Tuesday, 8 October 2013

Discretionary Medical Cards: Motion [Private Members]

 

8:30 pm

Photo of Niall CollinsNiall Collins (Limerick, Fianna Fail) | Oireachtas source

I begin by making a few comments on the junior doctors dispute. It is very regrettable. We must consider the plight of junior doctors. Equally, we must consider the people whose procedures and operations were cancelled. I think that we would all agree that, for the betterment of everyone, it is incumbent on everybody to get together to resolve the matter. It is fair to say that junior doctors over the years have been failed by the State. They have also been failed by the IMO, their trade union and its old guard in particular. I know that the IMO's leadership has changed, which is refreshing and welcome - it is about time junior doctors had proper representation and leadership from their trade union.

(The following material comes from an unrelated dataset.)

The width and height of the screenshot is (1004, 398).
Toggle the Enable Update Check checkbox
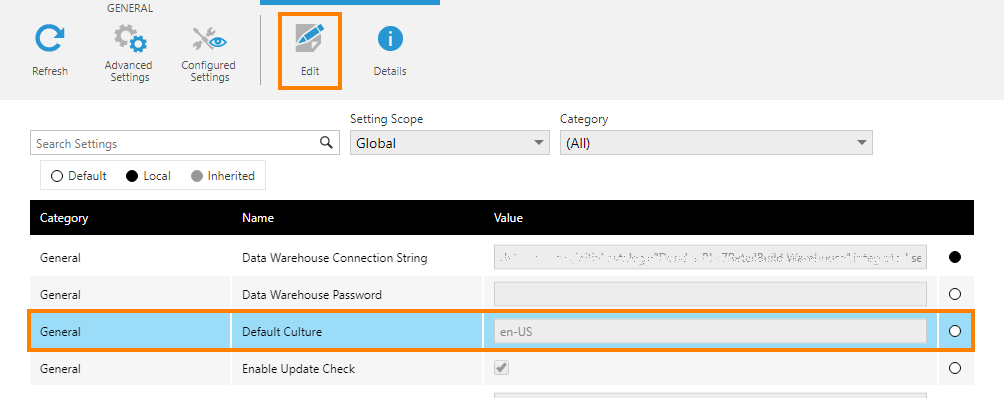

The debate crystallises a number of points which I want to address briefly. Why are people cynical about politicians and the political profession that we are engaged in? It is because there is a complete disconnect between what happens to people on the ground and what they hear from official speak, which is regrettable. The fact is that the Government and the Department will say that there has been no policy change, but there is no getting away from the fact there has been a de facto policy change. We experience that change every day of the week; that is what people experience on the ground when they get notification that their medical card has been unilaterally cut off or withdrawn. The first time many of those people hear about it is when they are in their doctors clinic or surgery. There are a number of reasons for that and there may be fault on all sides, but that is not good enough. The situation is not good for the patient, the cardholder or the doctors. When people are sick, which is a stressful situation, the last thing they need to do, apart from trying to get themselves better, is worry about the status of their medical card. For the Minister to say that is not something that he or his Department is responsible for is not good enough and must be addressed.

My main concern - I will raise a specific case in the 60 seconds that I have left - is about the discretionary medical card for cancer patients.

I will give the Minister of State the details of the case when we are finished. I have permission from this lady, Anne, to raise her case. She rang me from her hospital bed on a number of occasions. She was diagnosed with breast cancer last February. She had chemotherapy and a mastectomy, is now undergoing radiotherapy in Limerick and bone treatment in Cork and is due a second round of chemotherapy in Cork in due course. It is regrettable and reprehensible that I must raise her case in Dáil Éireann, albeit with her permission, to try to further her case. I have been dealing with people from the primary care reimbursement service, PCRS. She is at the end of her tether. It is about a medical report and her GP has furnished a detailed medical report. She is literally at her wits end and her GP is telling her that the PCRS has been furnished with her medical status. This woman has cancer.

Apart from this case, the details of which I will give to the Minister of State, there are all the other cases of people throughout the country who have had their cards unilaterally withdrawn. When people are sick, they cannot work and earn money. Some of them might have illness cover but others do not and medical cards entitle them to other benefits, for example, school transport for their children and other knock-on benefits. It is putting pressure on people. The Minister of State has responsibility for medical cards. There has been a de factochange in policy and we need to be honest with ourselves and get away from the official spin which is being put out about this because the figures prove it. The evidence is there on the ground and in our clinics. The Minister of State needs to meet the challenge head on.